# clean_dataset.ipynb

This Jupyter workbook cleans a YOLOv8 dataset by removing bounding boxes from label (*.txt) files where:
* a bounding box classed as zero, low, medium or high [0 .. 3] overlaps another bounding box with class [0..3] with an intersection over union value (IOU) greater than a specified threshold (IOU_THRESHOLD)
* a bounding box classed as vcut which does not overlap another bounding box

Data is expected to be in one or more folders containing paired image files and labels files such as IMG_20221115_114221.jpg and IMG_20221115_114221.txt.

The *.txt files contains labels in the standard YOLOv8 format (class, x_center, y_center, width, height). For example:

```
1 0.212500 0.859722 0.219792 0.280556
0 0.541146 0.808796 0.167708 0.225000
0 0.856771 0.861574 0.212500 0.236111
0 0.035417 0.716204 0.069792 0.397222
5 0.532813 0.761111 0.018750 0.035185
4 0.069531 0.669444 0.020313 0.490741
```

<p style="color:red">WARNING: Label files (*.txt) will be modified.

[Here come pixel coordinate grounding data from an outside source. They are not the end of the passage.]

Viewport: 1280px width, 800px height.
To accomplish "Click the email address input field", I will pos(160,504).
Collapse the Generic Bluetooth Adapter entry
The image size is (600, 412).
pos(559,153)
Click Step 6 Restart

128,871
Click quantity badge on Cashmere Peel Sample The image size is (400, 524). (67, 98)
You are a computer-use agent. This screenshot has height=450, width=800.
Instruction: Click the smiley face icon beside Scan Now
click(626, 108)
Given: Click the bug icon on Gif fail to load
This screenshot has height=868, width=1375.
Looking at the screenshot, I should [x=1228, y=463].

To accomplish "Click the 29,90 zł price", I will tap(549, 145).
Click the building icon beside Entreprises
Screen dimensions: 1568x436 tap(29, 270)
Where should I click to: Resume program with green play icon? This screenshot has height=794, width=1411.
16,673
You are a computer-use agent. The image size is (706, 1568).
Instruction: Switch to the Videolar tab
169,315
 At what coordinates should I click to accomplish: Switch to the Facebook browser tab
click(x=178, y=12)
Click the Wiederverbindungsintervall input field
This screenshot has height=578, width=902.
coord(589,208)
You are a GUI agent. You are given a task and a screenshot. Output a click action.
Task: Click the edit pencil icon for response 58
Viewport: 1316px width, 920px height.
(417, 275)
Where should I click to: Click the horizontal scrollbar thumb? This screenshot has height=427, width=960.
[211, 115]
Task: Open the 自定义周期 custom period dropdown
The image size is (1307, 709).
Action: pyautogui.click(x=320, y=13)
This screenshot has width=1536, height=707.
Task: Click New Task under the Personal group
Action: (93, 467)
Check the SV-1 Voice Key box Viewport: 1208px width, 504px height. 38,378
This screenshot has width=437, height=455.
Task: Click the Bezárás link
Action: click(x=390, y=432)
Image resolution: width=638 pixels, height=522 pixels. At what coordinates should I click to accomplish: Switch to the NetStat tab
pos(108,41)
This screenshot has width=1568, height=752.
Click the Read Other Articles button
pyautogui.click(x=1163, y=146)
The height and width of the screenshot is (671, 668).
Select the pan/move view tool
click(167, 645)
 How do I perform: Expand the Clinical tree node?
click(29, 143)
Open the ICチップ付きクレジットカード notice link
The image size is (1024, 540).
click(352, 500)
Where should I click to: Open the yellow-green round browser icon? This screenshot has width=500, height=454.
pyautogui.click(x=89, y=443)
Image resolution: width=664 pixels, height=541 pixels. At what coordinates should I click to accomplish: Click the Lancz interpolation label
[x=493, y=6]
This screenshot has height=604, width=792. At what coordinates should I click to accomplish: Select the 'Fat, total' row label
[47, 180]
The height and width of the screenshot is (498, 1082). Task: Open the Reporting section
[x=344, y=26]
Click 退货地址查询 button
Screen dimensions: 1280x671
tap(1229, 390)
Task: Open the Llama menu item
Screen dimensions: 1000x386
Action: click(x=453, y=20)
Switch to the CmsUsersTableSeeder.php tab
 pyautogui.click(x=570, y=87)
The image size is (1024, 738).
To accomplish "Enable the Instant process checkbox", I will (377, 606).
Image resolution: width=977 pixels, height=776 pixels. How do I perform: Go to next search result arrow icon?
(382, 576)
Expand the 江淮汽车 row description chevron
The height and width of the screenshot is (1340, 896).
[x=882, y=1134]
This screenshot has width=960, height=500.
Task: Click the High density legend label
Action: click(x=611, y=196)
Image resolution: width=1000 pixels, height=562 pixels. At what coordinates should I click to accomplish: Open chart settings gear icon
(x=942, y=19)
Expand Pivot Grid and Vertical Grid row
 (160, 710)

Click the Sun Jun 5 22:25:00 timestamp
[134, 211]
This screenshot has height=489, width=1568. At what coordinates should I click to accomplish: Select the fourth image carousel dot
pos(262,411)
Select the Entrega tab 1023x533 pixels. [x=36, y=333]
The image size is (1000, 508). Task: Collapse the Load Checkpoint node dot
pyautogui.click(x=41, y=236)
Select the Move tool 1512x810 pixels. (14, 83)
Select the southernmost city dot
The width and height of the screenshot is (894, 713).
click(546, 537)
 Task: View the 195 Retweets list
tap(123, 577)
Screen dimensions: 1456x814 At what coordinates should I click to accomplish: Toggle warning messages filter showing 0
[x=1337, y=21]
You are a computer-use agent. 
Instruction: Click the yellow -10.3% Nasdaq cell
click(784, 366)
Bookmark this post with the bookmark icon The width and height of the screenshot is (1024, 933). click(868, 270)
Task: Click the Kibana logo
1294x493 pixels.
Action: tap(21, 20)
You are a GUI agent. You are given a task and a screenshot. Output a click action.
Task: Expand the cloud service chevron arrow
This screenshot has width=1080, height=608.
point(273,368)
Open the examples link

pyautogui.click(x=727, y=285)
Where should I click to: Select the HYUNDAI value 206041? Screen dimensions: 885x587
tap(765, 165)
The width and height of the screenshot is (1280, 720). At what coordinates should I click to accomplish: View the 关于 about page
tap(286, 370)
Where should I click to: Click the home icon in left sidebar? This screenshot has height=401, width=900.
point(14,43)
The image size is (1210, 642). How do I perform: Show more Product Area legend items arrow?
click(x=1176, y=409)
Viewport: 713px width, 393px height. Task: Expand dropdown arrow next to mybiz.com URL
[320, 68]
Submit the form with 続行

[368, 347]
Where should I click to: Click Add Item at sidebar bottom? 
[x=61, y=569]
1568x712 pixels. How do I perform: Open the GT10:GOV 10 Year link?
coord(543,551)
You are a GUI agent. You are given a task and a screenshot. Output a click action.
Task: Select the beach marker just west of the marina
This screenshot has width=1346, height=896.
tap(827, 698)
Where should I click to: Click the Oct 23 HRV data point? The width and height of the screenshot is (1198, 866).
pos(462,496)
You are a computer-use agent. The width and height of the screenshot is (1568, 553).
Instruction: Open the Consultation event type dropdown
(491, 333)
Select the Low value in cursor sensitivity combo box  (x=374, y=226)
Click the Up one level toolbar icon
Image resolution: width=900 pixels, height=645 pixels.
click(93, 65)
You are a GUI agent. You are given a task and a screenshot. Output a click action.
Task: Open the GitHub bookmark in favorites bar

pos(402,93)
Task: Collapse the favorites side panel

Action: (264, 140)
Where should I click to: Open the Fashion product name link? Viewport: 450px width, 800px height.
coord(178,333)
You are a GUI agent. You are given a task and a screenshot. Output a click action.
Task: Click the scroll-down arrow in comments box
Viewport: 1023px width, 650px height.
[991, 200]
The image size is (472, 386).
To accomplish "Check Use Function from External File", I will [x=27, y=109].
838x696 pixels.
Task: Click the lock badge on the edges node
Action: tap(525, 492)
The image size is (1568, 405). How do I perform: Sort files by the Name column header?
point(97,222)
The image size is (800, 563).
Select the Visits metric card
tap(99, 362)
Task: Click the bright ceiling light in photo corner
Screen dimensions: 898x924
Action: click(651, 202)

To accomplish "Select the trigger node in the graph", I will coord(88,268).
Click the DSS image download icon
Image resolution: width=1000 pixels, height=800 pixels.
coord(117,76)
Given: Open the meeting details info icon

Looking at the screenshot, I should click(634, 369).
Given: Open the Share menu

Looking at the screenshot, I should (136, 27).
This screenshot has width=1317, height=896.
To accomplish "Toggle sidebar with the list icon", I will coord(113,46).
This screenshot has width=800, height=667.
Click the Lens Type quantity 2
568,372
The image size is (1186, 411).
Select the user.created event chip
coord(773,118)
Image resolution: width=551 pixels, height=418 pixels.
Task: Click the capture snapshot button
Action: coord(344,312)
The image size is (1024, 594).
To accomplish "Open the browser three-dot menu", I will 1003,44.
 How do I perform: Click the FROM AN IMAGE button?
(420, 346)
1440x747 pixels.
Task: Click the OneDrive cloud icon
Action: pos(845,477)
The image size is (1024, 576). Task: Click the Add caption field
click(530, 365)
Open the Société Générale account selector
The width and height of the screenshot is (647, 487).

It is highly recommended to backup data before running this code.</p>

In [12]:
import pandas as pd
import numpy as np
import glob

In [13]:
IOU_THRESHOLD = 0.5
IMAGE_PATH =  '/home/aubrey/Desktop/Guam07-training-set/datasets/Guam07v3/images/002/*.jpg'

In [14]:
class Rectangle:
    
    def __init__(self, x, y, w, h):
        '''Create rectangle with center at (x, y) width w, and height h'''
        # Coordinates for YOLO formatted bounding box (xc, yc, w, h; normalized over 0, 1)
        self.x = float(x)
        self.y = float(y)
        self.w = float(w)
        self.h = float(h)
        # Coordinates for XYXY formatted bounding box (x1, y1, x2, y2; normalized over 0, 1)
        self.x1 = self.x - self.w / 2
        self.x2 = self.x + self.w / 2
        self.y1 = self.y - self.h / 2
        self.y2 = self.y + self.h / 2
        
    def intersection_over_union(self, other):
        '''Usage: iou = rect1.intersection_over_union(rect2)'''
        assert self.x1 < self.x2
        assert self.y1 < self.y2
        assert other.x1 < other.x2
        assert other.y1 < other.y2
        
        # calc coordinates of the intersection rectangle
        x1 = max(self.x1, other.x1)
        y1 = max(self.y1, other.y1)
        x2 = min(self.x2, other.x2)
        y2 = min(self.y2, other.y2)
        
        if x2 < x1 or y2 < y1:
            return 0.0   # rectangles do not overlap
        
        intersection_area = (x2 - x1) * (y2 - y1)
        self.area = (self.x2 - self.x1) * (self.y2 - self.y1)
        other.area = (other.x2 - other.x1) * (other.y2 - other.y1)
        iou = intersection_area / float(self.area + other.area - intersection_area)
        assert iou >= 0.0
        assert iou <= 1.0
        return iou
    
# rect1 = Rectangle(0.5, 0.5, 0.1, 0.1)
# rect2 = Rectangle(0.51, 0.51, 0.11, 0.11)
# iou = rect1.intersection_over_union(rect2)
# print(f'{iou=}')

In [15]:
def get_image_list():
    return glob.glob(IMAGE_PATH, recursive=True)

# get_image_list()


In [16]:
def create_df(image_path):
    labels_path = image_path.replace('.jpg', '.txt')
    df = pd.read_csv(labels_path, sep=' ', names=['cls', 'x', 'y', 'w', 'h'])
    return df

In [17]:
def create_iou_array(df):
    n = len(df)
    iou_array = np.zeros((n, n))

    for i1, r1 in df.iterrows(): 
        rect1 = Rectangle(r1.x, r1.y, r1.w, r1.h)
        for i2, r2 in df.iterrows():
            if i2 > i1:   # populate only values which are above the diagonal
                rect2 = Rectangle(r2.x, r2.y, r2.w, r2.h)
                iou = rect1.intersection_over_union(rect2)
                # print(f'{i1=} {i2=} {iou=}')
                iou_array[i1, i2] = iou
    return iou_array

# iou_array = create_iou_array(df)                      
# with np.printoptions(precision=3):
#     print(iou_array)

In [18]:
def create_above_iou_threshold_array(iou_array):
    return iou_array > IOU_THRESHOLD

# above_iou_threshold_array = create_above_iou_threshold_array(iou_array)
# with np.printoptions():
#     print(above_iou_threshold_array)

In [19]:
# MAIN

image_list = get_image_list()
for image_path in image_list:
    df = create_df(image_path)
    iou_array = create_iou_array(df)
    above_iou_threshold_array = create_above_iou_threshold_array(iou_array)
 
    df1 = df.copy()
    n = above_iou_threshold_array.shape[0]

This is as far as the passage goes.